Concepts of relative dating
Rock form in a variety of geologic setting ranging from locations on or near the earth surface, deep underground, or even in outer space.Most of the rocks we see on the surface of the planet formed by processes that happened long ago, but we can see these processes actively taking place in many places.For example, the element carbon has 3 isotopes: C is unstable and will undergo radioactive decay.All there isotopes have 6 protons, but have 6, 7, and 8 neutrons, respectively.The lightest element, hydrogen, has one proton, whereas the heaviest naturally occurring element, uranium, has 92 protons. Isotopes are each of two or more forms of the same element that contain equal numbers of protons but different numbers of neutrons in their nuclei, and hence differ in relative atomic mass but not in chemical properties.Some isotopes are not stable and ultimately break down or change in other elements.The Periodic Table is a list of 108 known elements arrange by atomic number (see Figure 2-6).

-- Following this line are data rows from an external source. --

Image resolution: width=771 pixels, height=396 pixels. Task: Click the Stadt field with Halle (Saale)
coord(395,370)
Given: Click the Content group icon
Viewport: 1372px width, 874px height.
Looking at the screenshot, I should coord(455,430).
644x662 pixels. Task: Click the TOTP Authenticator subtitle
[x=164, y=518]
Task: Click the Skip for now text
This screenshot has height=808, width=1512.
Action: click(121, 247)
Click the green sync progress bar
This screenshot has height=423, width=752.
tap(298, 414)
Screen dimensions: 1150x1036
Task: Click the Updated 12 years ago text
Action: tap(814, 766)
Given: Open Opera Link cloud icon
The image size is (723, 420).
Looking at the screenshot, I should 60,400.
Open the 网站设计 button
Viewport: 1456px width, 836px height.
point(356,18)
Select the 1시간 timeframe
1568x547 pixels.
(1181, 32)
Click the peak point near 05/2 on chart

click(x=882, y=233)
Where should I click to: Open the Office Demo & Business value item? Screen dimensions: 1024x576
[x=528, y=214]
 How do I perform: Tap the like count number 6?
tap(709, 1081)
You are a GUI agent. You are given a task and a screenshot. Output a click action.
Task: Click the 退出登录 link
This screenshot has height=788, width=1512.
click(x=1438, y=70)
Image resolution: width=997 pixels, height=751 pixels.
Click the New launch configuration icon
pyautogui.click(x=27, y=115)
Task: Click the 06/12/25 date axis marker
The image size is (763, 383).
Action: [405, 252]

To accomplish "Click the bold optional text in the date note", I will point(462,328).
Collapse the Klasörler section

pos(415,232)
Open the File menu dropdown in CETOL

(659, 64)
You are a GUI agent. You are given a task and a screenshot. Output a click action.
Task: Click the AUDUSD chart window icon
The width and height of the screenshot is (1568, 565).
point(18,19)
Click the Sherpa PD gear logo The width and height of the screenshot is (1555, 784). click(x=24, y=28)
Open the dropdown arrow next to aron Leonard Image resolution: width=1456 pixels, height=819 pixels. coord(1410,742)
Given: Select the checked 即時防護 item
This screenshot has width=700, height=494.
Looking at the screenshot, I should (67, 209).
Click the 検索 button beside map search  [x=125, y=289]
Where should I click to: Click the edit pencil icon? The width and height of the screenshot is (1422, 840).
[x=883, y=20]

The chemical characteristics of earth materials are reflect the environments how and where they are formed, they also determine their potential fate when exposed to chemical changes.Rapid rock formation can be seen happening such as lava cooling from a volcanic eruption in places like Hawaii or Iceland.However, most rocks we see around us form very slowly in settings that are not visible on the land surface.It is conceptually important that each rock has an origin in concepts of place, time, and physical and chemical conditions. These changes may be rapid (such as a volcanic explosion) or gradual, taking place over millions or billions of years, and involving movement over great distances, both at the surface or to deep within the Earth's crust below us.Trying to explain the what, how, and when of a rock's journey is fundamental to explaining why rocks are significant to resolving questions about our Earth's history and conditions within the physical environments where we live.